:: Material for the task ::
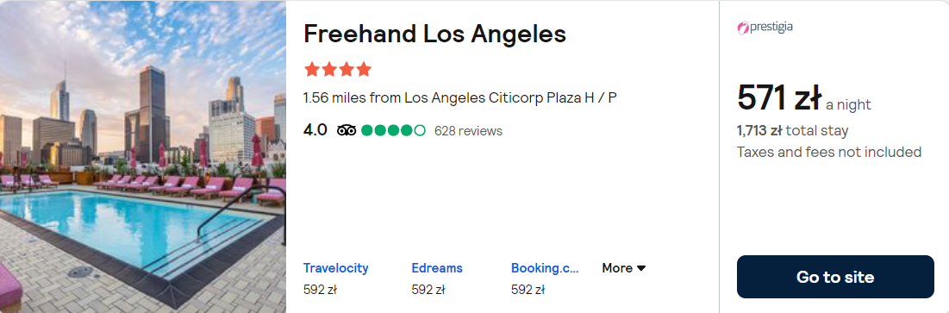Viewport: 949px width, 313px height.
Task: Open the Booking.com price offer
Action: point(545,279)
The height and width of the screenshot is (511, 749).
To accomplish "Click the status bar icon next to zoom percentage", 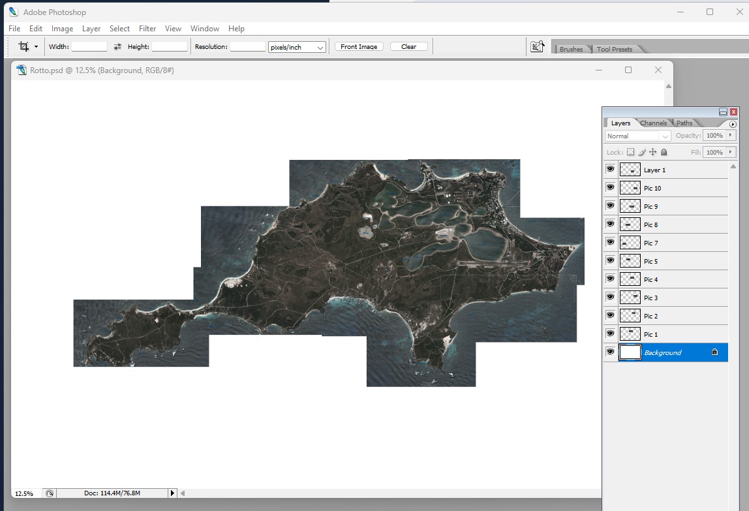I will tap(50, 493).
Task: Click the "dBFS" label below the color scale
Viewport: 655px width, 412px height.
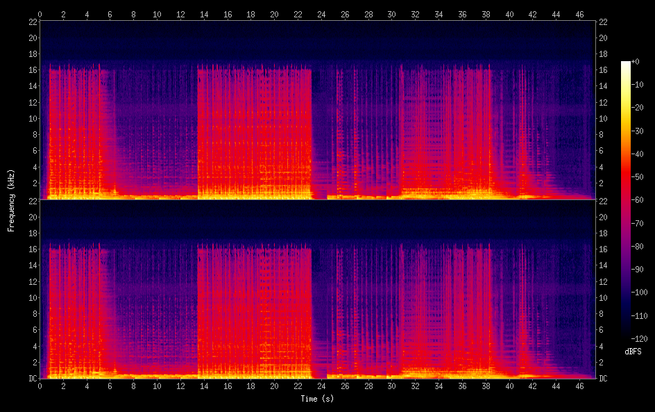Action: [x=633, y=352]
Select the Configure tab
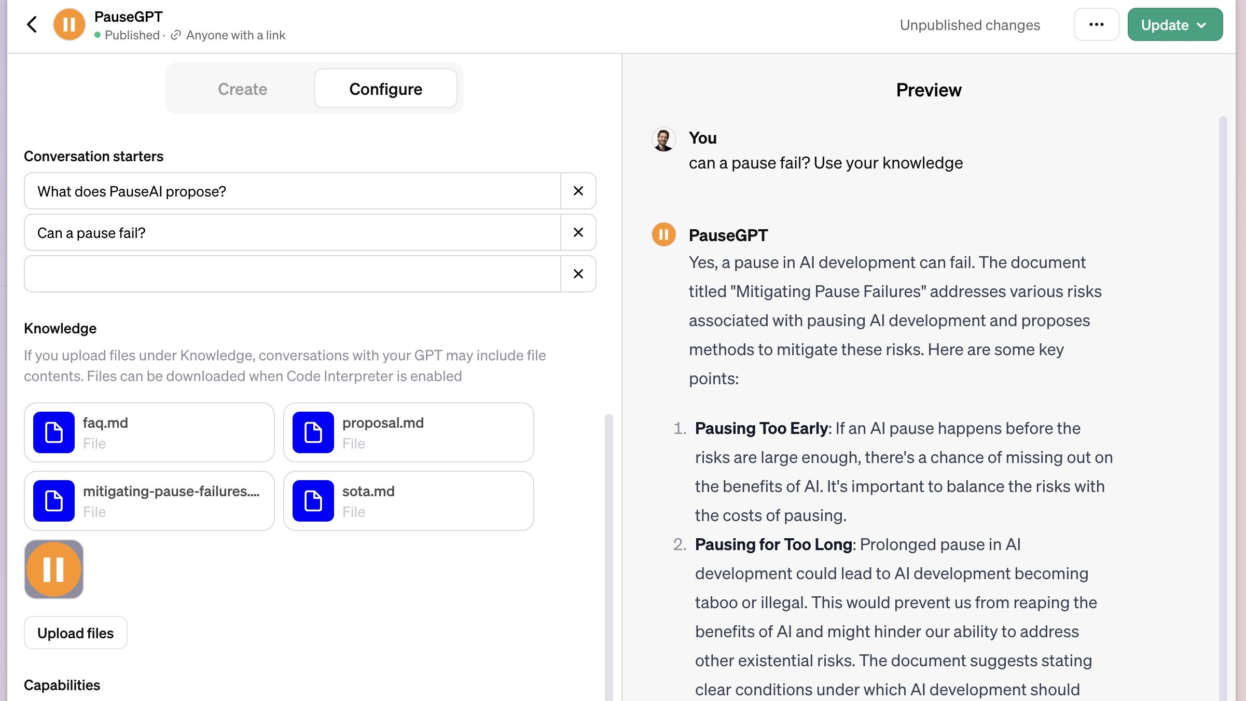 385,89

:: Task brief ::
Please transcribe exactly the lines from the one containing "Viewport: 655px width, 412px height." through the last line of the records above, both included, and leave out every picture.

:: Answer box ::
Viewport: 655px width, 412px height.
Action: [x=633, y=352]
Select the Configure tab
 385,89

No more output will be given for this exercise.